И мы продолжали любоваться океаном, который словно без конца твердил: вот я иду к вам с востока, с востока, с востока… С незапамятных времен волны и легкие тучи точно так же переваливали через далекую линию горизонта на востоке. Это отлично знали первые люди, достигшие здешних островов. Это знали птицы и насекомые, вся растительность определялась этим обстоятельством. А мы, кроме того, знали, что там за горизонтом на востоке, откуда выплывают облака, далеко-далеко простирается берег Южной Америки. Восемь тысяч километров отсюда, и все время вода, вода…
Мы смотрели на летящие облака и колышущийся в лунном свете океан и прислушивались к рассказу полуголого старика, который сидел перед нами на корточках, созерцая тлеющие угли прогоревшего костра.
— Тики, — негромко произнес старик. — Он был и бог и вождь. Тики привел моих предков на эти острова, где мы теперь живем. Раньше мы жили в большой стране далеко за морем.
…Ночью, когда мы поднялись в нашу клетушку на сваях и легли спать, в моей голове еще долго звучал рассказ старого Теи Тетуа о Тики и о заморской родине островитян. Глухие удары прибоя аккомпанировали моим мыслям; казалось, голос седой старины, рокочущий там в ночи, хочет что-то поведать. Я не мог уснуть. Как будто время перестало существовать и Тики во главе своей морской дружины в эту самую минуту впервые высаживается на сотрясаемый прибоем берег. И вдруг меня осенило:
— Лив, тебе не кажется, что огромные каменные изваяния Тики в здешних лесах удивительно похожи на могучие статуи, памятники некоторых древних культур Южной Америки?
Прибой явственно пророкотал что-то одобрительное. И постепенно стих: я уснул».
Мысли, навеянные в тот вечер ветром и волнами, крепко засели в его голове. Снова и снова он видел перед собой фатухивских идолов, эти загадочные каменные личины, таящие секрет некогда существовавшей на островах своеобразной культуры. Что за неолитический народ приплыл в Полинезию? Кто такой Тики и его люди? И откуда они вышли? Какую книгу ни возьми, всюду написано, что полинезийцы пришли с запада, из края, где заходит солнце. Но эта теория плохо сочеталась с тем, что он сам видел и слышал, да к тому же ученые во многом не соглашались друг с другом.

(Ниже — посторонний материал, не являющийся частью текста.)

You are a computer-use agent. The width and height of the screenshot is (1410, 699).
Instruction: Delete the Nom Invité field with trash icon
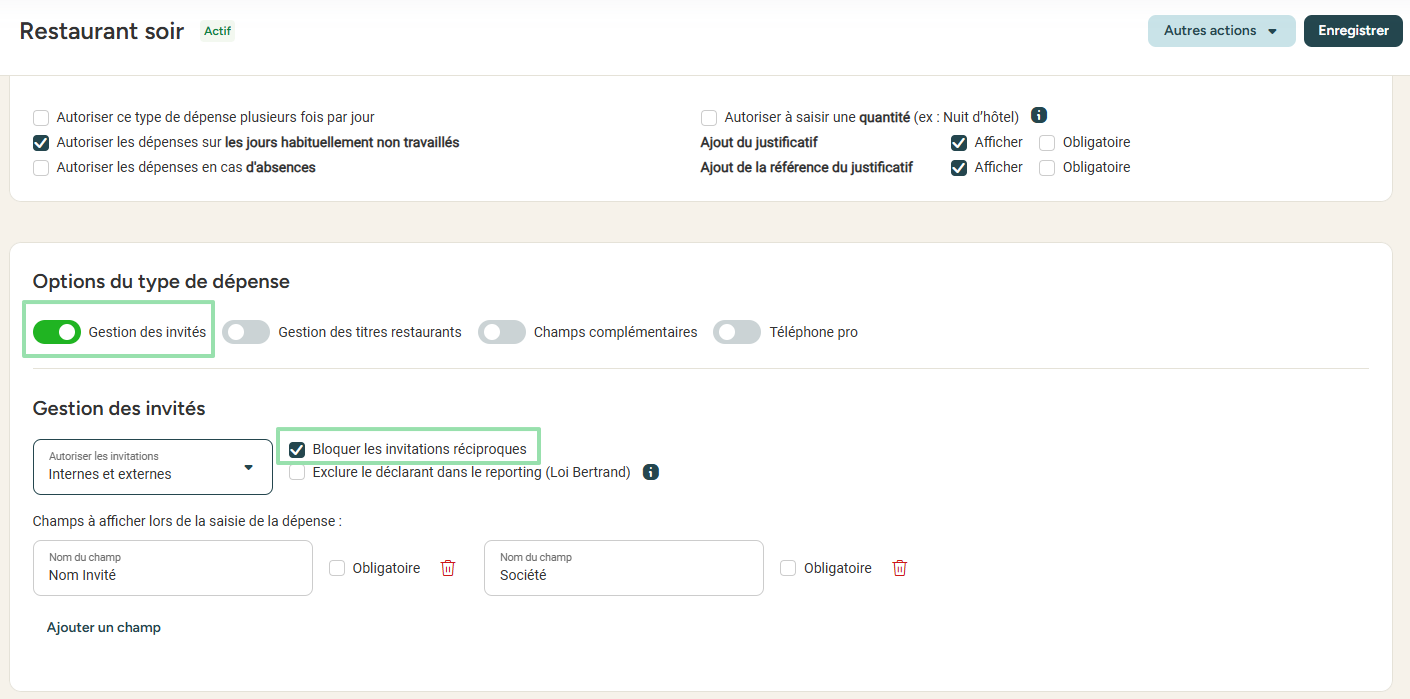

И Тур углубился в работу. Как только ему удавалось оторваться от статей и лекций, он отправлялся в Осло, в столичные библиотеки или к Крупелиену с его замечательным собранием трудов о Полинезии, и привозил домой полный чемодан книг. Работая над книгами, он тщательно выписывал все важное и интересное. И частенько находил такое, что удивительно совпадало с его собственными догадками. Все больше он убеждался, что впервые люди пришли в Полинезию с востока, из страны солнечного восхода, и это были представители древних культур Южной Америки. Другие ученые до него рассматривали этот вариант, и все отбросили его как невозможный. Проблема и в самом деле сложнейшая. Что-то ложилось в мозаику, а что-то и нет. От одних языковых отклонений можно было поседеть. Все время Тура преследовало неприятное чувство, что его ответ правилен только наполовину.